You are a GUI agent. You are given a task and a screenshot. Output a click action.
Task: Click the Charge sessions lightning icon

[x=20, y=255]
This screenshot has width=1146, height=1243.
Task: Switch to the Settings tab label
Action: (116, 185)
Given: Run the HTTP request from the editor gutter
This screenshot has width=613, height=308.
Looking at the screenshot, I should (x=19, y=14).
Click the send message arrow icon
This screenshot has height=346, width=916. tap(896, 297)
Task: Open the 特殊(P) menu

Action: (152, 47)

--

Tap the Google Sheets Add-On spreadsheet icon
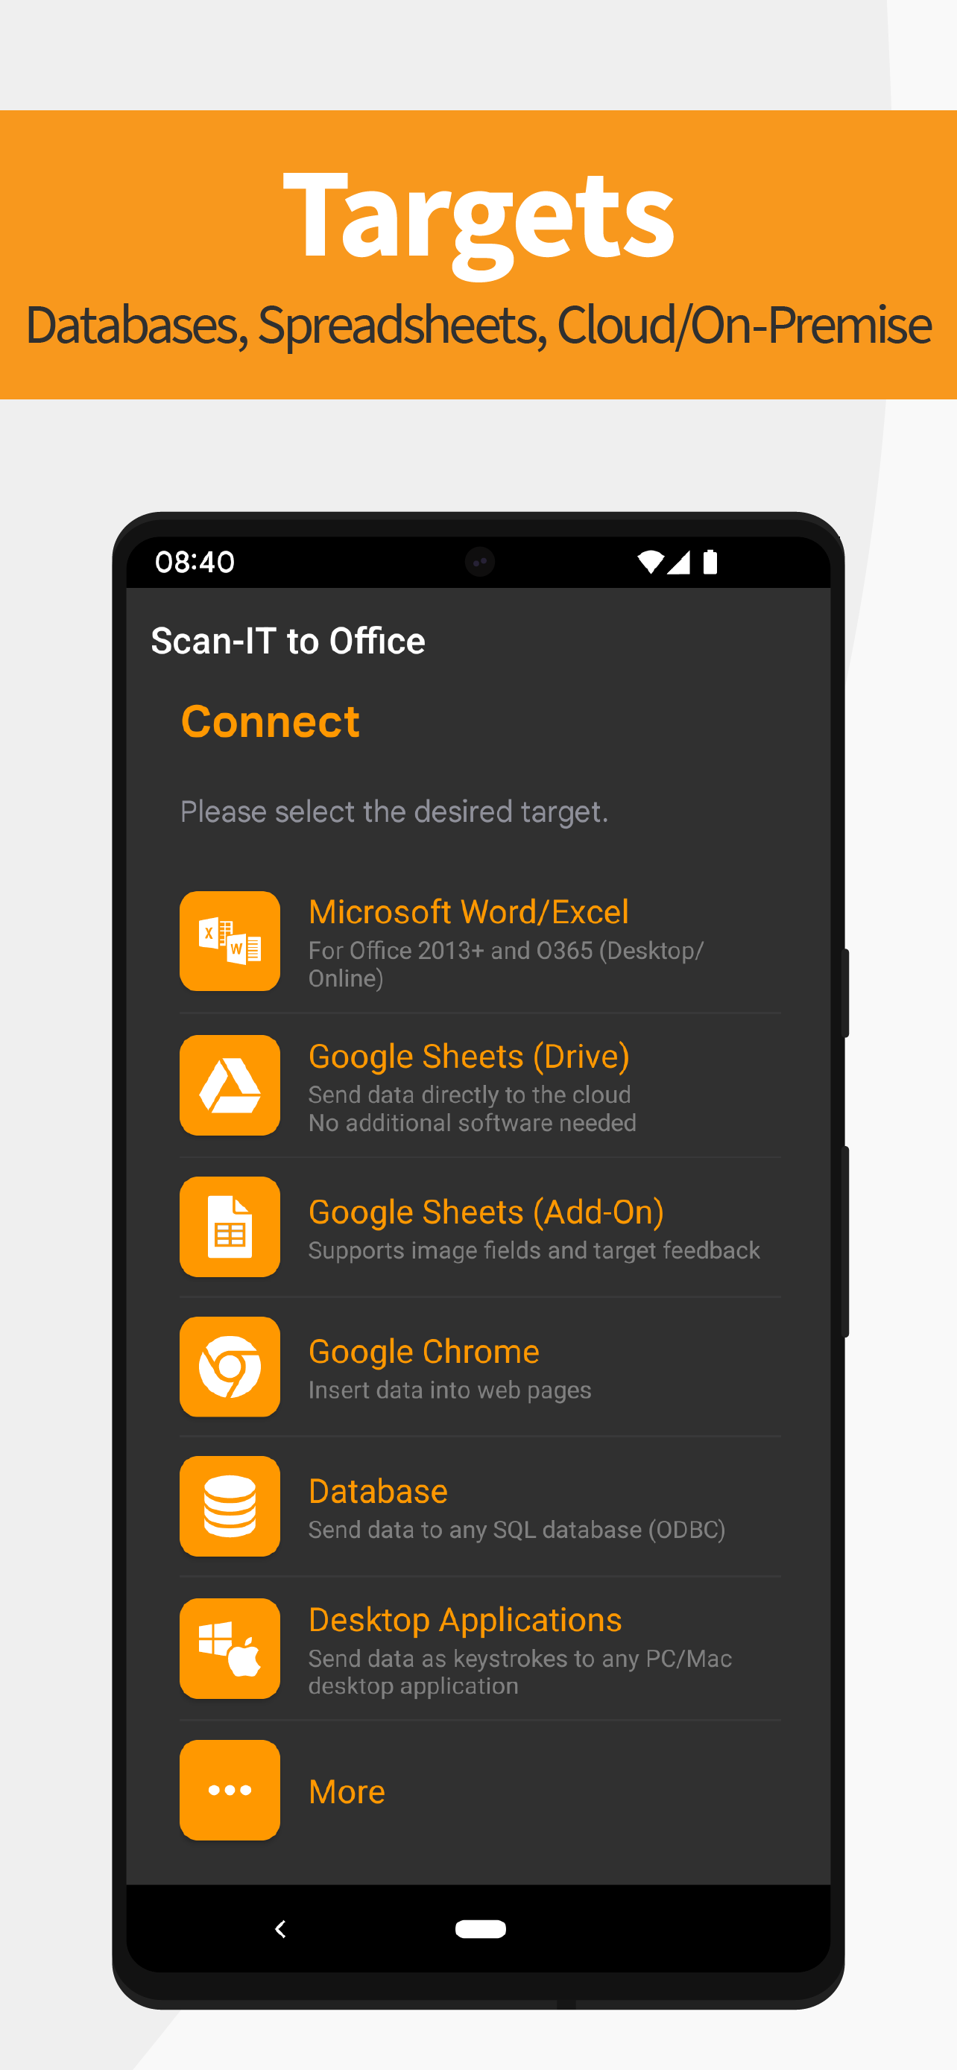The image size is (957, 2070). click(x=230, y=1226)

▶ What the task asks
Look above for the line that contains "You are a GUI". Starting there, transcribe every line exactly until you have copied the line that contains "Given: Run the".

▶ Solution to this task
You are a GUI agent. You are given a task and a screenshot. Output a click action.
Task: Click the Charge sessions lightning icon

[x=20, y=255]
This screenshot has width=1146, height=1243.
Task: Switch to the Settings tab label
Action: (116, 185)
Given: Run the HTTP request from the editor gutter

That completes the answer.